● EXTRACTED MATERIAL
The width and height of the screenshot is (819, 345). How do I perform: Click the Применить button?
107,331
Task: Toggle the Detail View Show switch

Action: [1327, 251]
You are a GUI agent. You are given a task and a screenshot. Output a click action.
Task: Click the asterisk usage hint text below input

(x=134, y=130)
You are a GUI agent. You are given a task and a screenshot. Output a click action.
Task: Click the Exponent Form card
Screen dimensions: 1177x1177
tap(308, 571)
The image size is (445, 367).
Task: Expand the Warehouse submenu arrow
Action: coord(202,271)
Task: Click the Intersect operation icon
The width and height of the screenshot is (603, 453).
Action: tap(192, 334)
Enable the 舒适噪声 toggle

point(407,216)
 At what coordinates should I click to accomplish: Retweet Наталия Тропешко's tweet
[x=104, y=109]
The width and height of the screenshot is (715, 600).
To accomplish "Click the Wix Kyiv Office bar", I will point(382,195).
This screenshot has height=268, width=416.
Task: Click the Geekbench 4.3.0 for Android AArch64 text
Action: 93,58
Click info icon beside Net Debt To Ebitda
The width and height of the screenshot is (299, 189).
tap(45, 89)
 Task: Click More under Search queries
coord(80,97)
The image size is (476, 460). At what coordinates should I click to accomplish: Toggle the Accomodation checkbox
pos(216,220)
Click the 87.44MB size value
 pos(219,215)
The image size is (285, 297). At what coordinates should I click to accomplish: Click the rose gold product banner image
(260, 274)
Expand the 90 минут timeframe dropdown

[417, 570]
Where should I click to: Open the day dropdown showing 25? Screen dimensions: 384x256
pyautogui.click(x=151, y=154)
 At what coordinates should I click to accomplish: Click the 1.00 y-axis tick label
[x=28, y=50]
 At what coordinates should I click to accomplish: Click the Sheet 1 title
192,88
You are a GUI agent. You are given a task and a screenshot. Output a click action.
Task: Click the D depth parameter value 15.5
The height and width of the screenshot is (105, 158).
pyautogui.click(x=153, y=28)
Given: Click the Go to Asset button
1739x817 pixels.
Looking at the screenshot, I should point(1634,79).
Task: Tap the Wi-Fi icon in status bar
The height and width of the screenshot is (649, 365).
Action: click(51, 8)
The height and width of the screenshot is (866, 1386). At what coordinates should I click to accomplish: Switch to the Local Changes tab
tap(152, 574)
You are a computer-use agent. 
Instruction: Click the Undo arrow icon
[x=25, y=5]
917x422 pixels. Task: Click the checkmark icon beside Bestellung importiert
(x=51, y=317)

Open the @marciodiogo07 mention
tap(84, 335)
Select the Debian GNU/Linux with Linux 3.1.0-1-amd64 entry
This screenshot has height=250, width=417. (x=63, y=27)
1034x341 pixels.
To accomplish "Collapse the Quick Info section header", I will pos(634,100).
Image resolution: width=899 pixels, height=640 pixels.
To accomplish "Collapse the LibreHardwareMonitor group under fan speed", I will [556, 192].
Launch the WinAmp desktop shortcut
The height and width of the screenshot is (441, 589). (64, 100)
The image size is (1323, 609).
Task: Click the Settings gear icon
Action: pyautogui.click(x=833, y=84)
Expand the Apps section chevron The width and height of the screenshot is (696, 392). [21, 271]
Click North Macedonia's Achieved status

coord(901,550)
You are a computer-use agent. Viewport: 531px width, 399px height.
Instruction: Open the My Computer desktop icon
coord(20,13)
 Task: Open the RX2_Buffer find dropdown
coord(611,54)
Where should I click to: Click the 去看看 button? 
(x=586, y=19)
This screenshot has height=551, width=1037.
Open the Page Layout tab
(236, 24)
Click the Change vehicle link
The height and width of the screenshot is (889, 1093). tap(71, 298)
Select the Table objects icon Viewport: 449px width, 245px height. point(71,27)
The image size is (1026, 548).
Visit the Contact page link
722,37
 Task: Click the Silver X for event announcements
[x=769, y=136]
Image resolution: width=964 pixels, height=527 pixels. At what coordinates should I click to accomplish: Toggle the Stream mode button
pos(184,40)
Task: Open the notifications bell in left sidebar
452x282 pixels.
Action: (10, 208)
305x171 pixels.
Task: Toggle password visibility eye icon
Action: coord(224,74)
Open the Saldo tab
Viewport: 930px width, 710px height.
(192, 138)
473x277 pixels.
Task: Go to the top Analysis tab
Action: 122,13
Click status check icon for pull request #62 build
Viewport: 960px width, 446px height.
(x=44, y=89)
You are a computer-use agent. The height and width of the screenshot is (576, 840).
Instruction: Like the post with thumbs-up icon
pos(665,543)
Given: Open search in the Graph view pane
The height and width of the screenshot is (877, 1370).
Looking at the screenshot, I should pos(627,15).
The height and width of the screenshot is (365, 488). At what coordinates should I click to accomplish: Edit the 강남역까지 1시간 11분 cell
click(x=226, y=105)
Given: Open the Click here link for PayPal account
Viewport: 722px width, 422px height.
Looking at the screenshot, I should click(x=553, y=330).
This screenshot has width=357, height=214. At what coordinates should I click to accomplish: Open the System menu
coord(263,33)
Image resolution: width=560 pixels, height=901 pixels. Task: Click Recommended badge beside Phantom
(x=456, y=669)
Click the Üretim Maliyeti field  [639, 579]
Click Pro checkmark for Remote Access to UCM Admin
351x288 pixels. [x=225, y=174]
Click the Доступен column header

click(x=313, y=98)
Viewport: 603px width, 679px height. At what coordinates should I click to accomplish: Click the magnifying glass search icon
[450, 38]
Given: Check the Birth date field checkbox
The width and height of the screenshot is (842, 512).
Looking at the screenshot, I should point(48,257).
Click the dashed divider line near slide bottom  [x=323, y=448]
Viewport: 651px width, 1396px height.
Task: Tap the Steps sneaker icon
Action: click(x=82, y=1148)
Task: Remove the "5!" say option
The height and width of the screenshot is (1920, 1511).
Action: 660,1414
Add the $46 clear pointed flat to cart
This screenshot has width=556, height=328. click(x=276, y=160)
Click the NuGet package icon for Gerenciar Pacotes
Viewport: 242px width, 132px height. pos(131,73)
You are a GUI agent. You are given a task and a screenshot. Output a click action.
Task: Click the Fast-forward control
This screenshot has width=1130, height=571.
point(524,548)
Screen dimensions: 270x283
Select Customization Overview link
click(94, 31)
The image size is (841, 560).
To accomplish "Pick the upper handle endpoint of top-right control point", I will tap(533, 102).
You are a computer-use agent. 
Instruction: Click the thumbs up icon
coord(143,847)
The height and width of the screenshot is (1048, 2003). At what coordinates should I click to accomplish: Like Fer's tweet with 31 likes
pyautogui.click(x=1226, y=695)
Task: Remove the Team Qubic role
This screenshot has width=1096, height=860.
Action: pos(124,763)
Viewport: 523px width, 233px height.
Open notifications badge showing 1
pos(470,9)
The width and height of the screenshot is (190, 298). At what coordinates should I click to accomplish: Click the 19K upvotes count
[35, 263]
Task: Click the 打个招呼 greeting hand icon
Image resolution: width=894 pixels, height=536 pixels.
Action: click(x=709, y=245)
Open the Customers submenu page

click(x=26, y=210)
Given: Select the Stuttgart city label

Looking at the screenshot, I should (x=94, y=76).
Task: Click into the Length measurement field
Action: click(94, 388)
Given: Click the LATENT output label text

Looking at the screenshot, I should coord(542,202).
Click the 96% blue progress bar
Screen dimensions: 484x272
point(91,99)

● WHAT IS BEING ASKED
The answer should repeat every line of the listing exactly.

● SOLUTION TO THE PROBLEM
The width and height of the screenshot is (819, 345). How do I perform: Click the Применить button?
107,331
Task: Toggle the Detail View Show switch

Action: [1327, 251]
You are a GUI agent. You are given a task and a screenshot. Output a click action.
Task: Click the asterisk usage hint text below input

(x=134, y=130)
You are a GUI agent. You are given a task and a screenshot. Output a click action.
Task: Click the Exponent Form card
Screen dimensions: 1177x1177
tap(308, 571)
The image size is (445, 367).
Task: Expand the Warehouse submenu arrow
Action: coord(202,271)
Task: Click the Intersect operation icon
The width and height of the screenshot is (603, 453).
Action: tap(192, 334)
Enable the 舒适噪声 toggle

point(407,216)
 At what coordinates should I click to accomplish: Retweet Наталия Тропешко's tweet
[x=104, y=109]
The width and height of the screenshot is (715, 600).
To accomplish "Click the Wix Kyiv Office bar", I will point(382,195).
This screenshot has height=268, width=416.
Task: Click the Geekbench 4.3.0 for Android AArch64 text
Action: 93,58
Click info icon beside Net Debt To Ebitda
The width and height of the screenshot is (299, 189).
tap(45, 89)
 Task: Click More under Search queries
coord(80,97)
The image size is (476, 460). At what coordinates should I click to accomplish: Toggle the Accomodation checkbox
pos(216,220)
Click the 87.44MB size value
 pos(219,215)
The image size is (285, 297). At what coordinates should I click to accomplish: Click the rose gold product banner image
(260, 274)
Expand the 90 минут timeframe dropdown

[417, 570]
Where should I click to: Open the day dropdown showing 25? Screen dimensions: 384x256
pyautogui.click(x=151, y=154)
 At what coordinates should I click to accomplish: Click the 1.00 y-axis tick label
[x=28, y=50]
 At what coordinates should I click to accomplish: Click the Sheet 1 title
192,88
You are a GUI agent. You are given a task and a screenshot. Output a click action.
Task: Click the D depth parameter value 15.5
The height and width of the screenshot is (105, 158).
pyautogui.click(x=153, y=28)
Given: Click the Go to Asset button
1739x817 pixels.
Looking at the screenshot, I should point(1634,79).
Task: Tap the Wi-Fi icon in status bar
The height and width of the screenshot is (649, 365).
Action: click(51, 8)
The height and width of the screenshot is (866, 1386). At what coordinates should I click to accomplish: Switch to the Local Changes tab
tap(152, 574)
You are a computer-use agent. 
Instruction: Click the Undo arrow icon
[x=25, y=5]
917x422 pixels. Task: Click the checkmark icon beside Bestellung importiert
(x=51, y=317)

Open the @marciodiogo07 mention
tap(84, 335)
Select the Debian GNU/Linux with Linux 3.1.0-1-amd64 entry
This screenshot has height=250, width=417. (x=63, y=27)
1034x341 pixels.
To accomplish "Collapse the Quick Info section header", I will pos(634,100).
Image resolution: width=899 pixels, height=640 pixels.
To accomplish "Collapse the LibreHardwareMonitor group under fan speed", I will [556, 192].
Launch the WinAmp desktop shortcut
The height and width of the screenshot is (441, 589). (64, 100)
The image size is (1323, 609).
Task: Click the Settings gear icon
Action: pyautogui.click(x=833, y=84)
Expand the Apps section chevron The width and height of the screenshot is (696, 392). [21, 271]
Click North Macedonia's Achieved status

coord(901,550)
You are a computer-use agent. Viewport: 531px width, 399px height.
Instruction: Open the My Computer desktop icon
coord(20,13)
 Task: Open the RX2_Buffer find dropdown
coord(611,54)
Where should I click to: Click the 去看看 button? 
(x=586, y=19)
This screenshot has height=551, width=1037.
Open the Page Layout tab
(236, 24)
Click the Change vehicle link
The height and width of the screenshot is (889, 1093). tap(71, 298)
Select the Table objects icon Viewport: 449px width, 245px height. point(71,27)
The image size is (1026, 548).
Visit the Contact page link
722,37
 Task: Click the Silver X for event announcements
[x=769, y=136]
Image resolution: width=964 pixels, height=527 pixels. At what coordinates should I click to accomplish: Toggle the Stream mode button
pos(184,40)
Task: Open the notifications bell in left sidebar
452x282 pixels.
Action: (10, 208)
305x171 pixels.
Task: Toggle password visibility eye icon
Action: coord(224,74)
Open the Saldo tab
Viewport: 930px width, 710px height.
(192, 138)
473x277 pixels.
Task: Go to the top Analysis tab
Action: 122,13
Click status check icon for pull request #62 build
Viewport: 960px width, 446px height.
(x=44, y=89)
You are a computer-use agent. The height and width of the screenshot is (576, 840).
Instruction: Like the post with thumbs-up icon
pos(665,543)
Given: Open search in the Graph view pane
The height and width of the screenshot is (877, 1370).
Looking at the screenshot, I should pos(627,15).
The height and width of the screenshot is (365, 488). At what coordinates should I click to accomplish: Edit the 강남역까지 1시간 11분 cell
click(x=226, y=105)
Given: Open the Click here link for PayPal account
Viewport: 722px width, 422px height.
Looking at the screenshot, I should click(x=553, y=330).
This screenshot has width=357, height=214. At what coordinates should I click to accomplish: Open the System menu
coord(263,33)
Image resolution: width=560 pixels, height=901 pixels. Task: Click Recommended badge beside Phantom
(x=456, y=669)
Click the Üretim Maliyeti field  [639, 579]
Click Pro checkmark for Remote Access to UCM Admin
351x288 pixels. [x=225, y=174]
Click the Доступен column header

click(x=313, y=98)
Viewport: 603px width, 679px height. At what coordinates should I click to accomplish: Click the magnifying glass search icon
[450, 38]
Given: Check the Birth date field checkbox
The width and height of the screenshot is (842, 512).
Looking at the screenshot, I should point(48,257).
Click the dashed divider line near slide bottom  [x=323, y=448]
Viewport: 651px width, 1396px height.
Task: Tap the Steps sneaker icon
Action: click(x=82, y=1148)
Task: Remove the "5!" say option
The height and width of the screenshot is (1920, 1511).
Action: 660,1414
Add the $46 clear pointed flat to cart
This screenshot has width=556, height=328. click(x=276, y=160)
Click the NuGet package icon for Gerenciar Pacotes
Viewport: 242px width, 132px height. pos(131,73)
You are a GUI agent. You are given a task and a screenshot. Output a click action.
Task: Click the Fast-forward control
This screenshot has width=1130, height=571.
point(524,548)
Screen dimensions: 270x283
Select Customization Overview link
click(94, 31)
The image size is (841, 560).
To accomplish "Pick the upper handle endpoint of top-right control point", I will tap(533, 102).
You are a computer-use agent. 
Instruction: Click the thumbs up icon
coord(143,847)
The height and width of the screenshot is (1048, 2003). At what coordinates should I click to accomplish: Like Fer's tweet with 31 likes
pyautogui.click(x=1226, y=695)
Task: Remove the Team Qubic role
This screenshot has width=1096, height=860.
Action: pos(124,763)
Viewport: 523px width, 233px height.
Open notifications badge showing 1
pos(470,9)
The width and height of the screenshot is (190, 298). At what coordinates should I click to accomplish: Click the 19K upvotes count
[35, 263]
Task: Click the 打个招呼 greeting hand icon
Image resolution: width=894 pixels, height=536 pixels.
Action: click(x=709, y=245)
Open the Customers submenu page

click(x=26, y=210)
Given: Select the Stuttgart city label

Looking at the screenshot, I should (x=94, y=76).
Task: Click into the Length measurement field
Action: click(94, 388)
Given: Click the LATENT output label text

Looking at the screenshot, I should coord(542,202).
Click the 96% blue progress bar
Screen dimensions: 484x272
point(91,99)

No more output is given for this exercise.